What do you see as the growth industries that will arise when the COVID-19 pandemic is behind us?
“I see growth in areas that assist in working from home, telehealth and remote education. When the dust settles, I think this generation will not forget this event and behaviors will permanently change.
“Efficiency tools in this work-from-home era are key to the success of any organization, large or small. These tools are fascinating as they are industry agnostic and can be applied to many different problems. It is the same for the videoconferencing phenomenon for business, schools and even for doctors. Telehealth is a great example as we are seeing many technologies emerge to allow for easy access to doctors and care, all from the home.”
What are your future goals for your company?
“I have massive goals for REX Shares. I think we can become a leader in alternative investments.

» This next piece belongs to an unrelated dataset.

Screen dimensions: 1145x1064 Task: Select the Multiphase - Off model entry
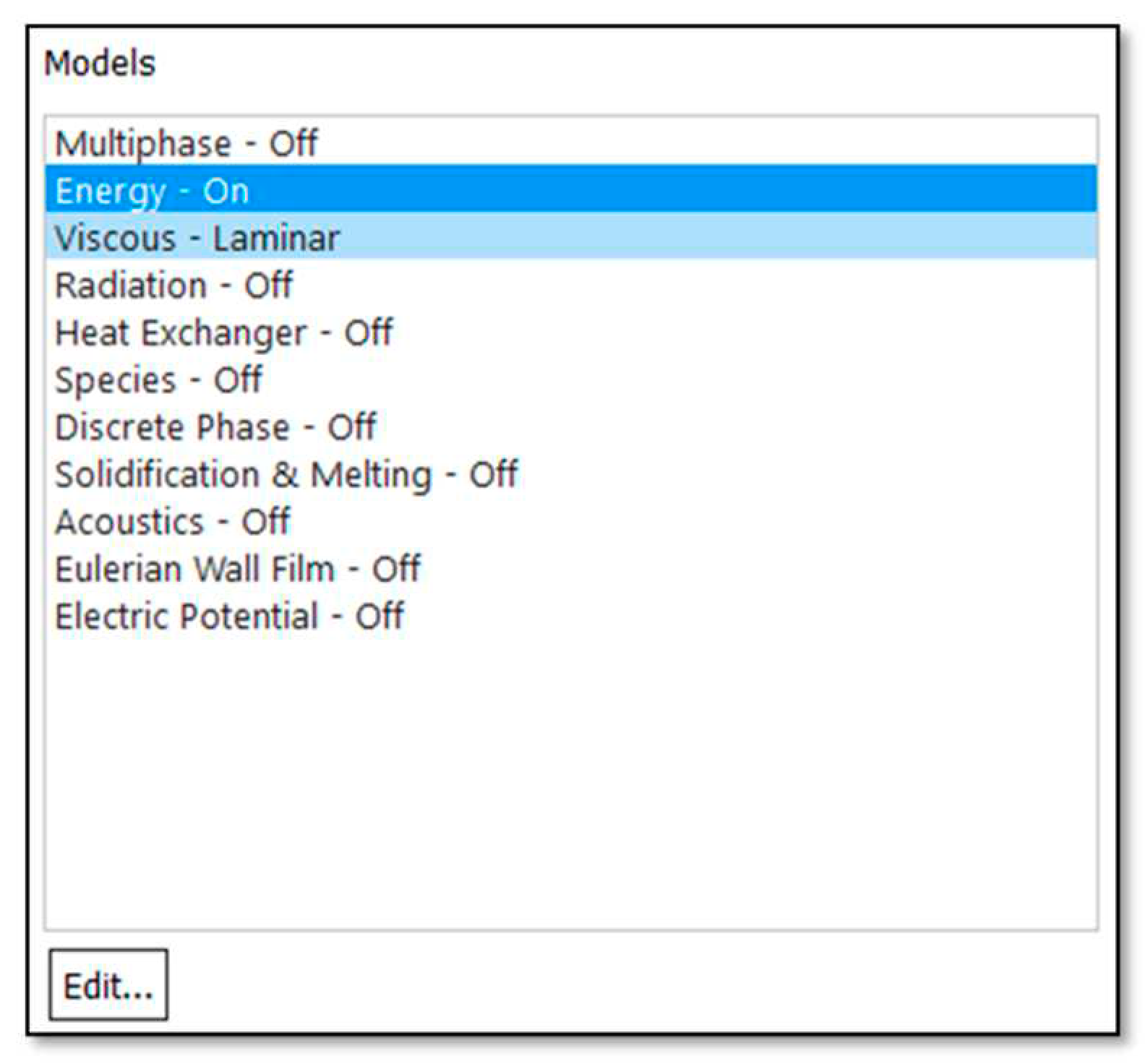pos(186,143)
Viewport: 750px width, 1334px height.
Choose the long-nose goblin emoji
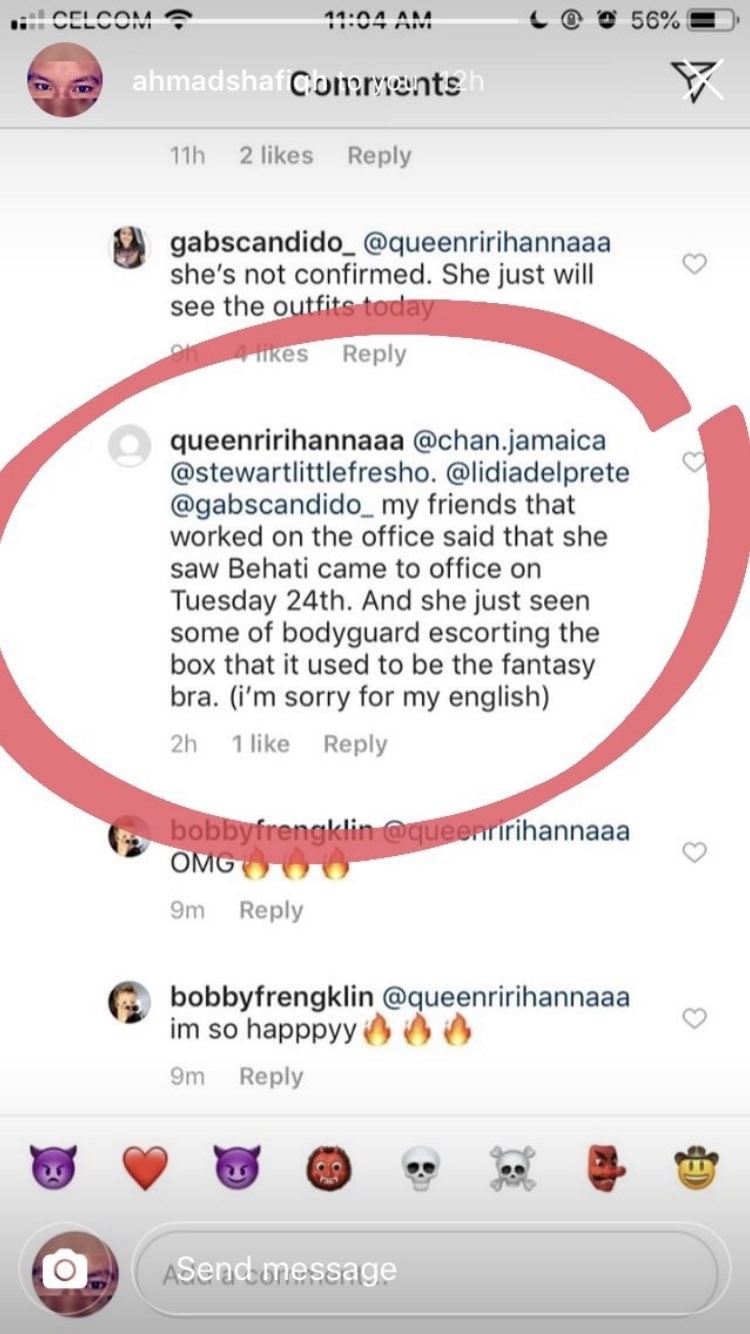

“We have just begun to scratch the surface of our potential with MicroSectors, and there are numerous investing verticals that I believe we can disrupt. With our MicroSectors products, our goal is to provide access to a more targeted or precise equity exposure to popular areas of the market. I mentioned big banks before, but the first product we launched is related to FANG. There are many investors who want access to the FANG names as these big-tech companies impact all facets of our lives.
“We worked with the New York Stock Exchange on a series of products linked to the NYSE FANG+ index. It’s simply 10 of the biggest and notable names in tech; Facebook, Amazon, Apple, Netflix, Alphabet (Google) and a few others. Our goal is to create that MicroSector for just big tech.
“When you look at popular technology indices like the Nasdaq 100, I don’t think they provide the exposures people think they do. Therefore, I beg people to read the fine print when it comes to their investments. The Nasdaq has matured as an exchange, which alters the makeup of the Nasdaq 100 Index and its related ETF, QQQ. The index is basically the 100 largest companies on their exchange. As the exchange has evolved and matured, it went from mostly a tech exchange to adding companies like Pepsi, Starbucks, Costco, Monster Beverage, American Airlines, Marriott, which all then found their way into their Nasdaq 100 index.
“I personally don’t think of tech when I think about Pepsi or Starbucks, both of which are top 25 holdings. That’s why we focus our time on the FANG index, to allow people access to just the big tech stocks they know and follow. We are starting with these equity products, but we have a healthy pipeline of product ideas for other asset classes as well. We have big plans for the future.”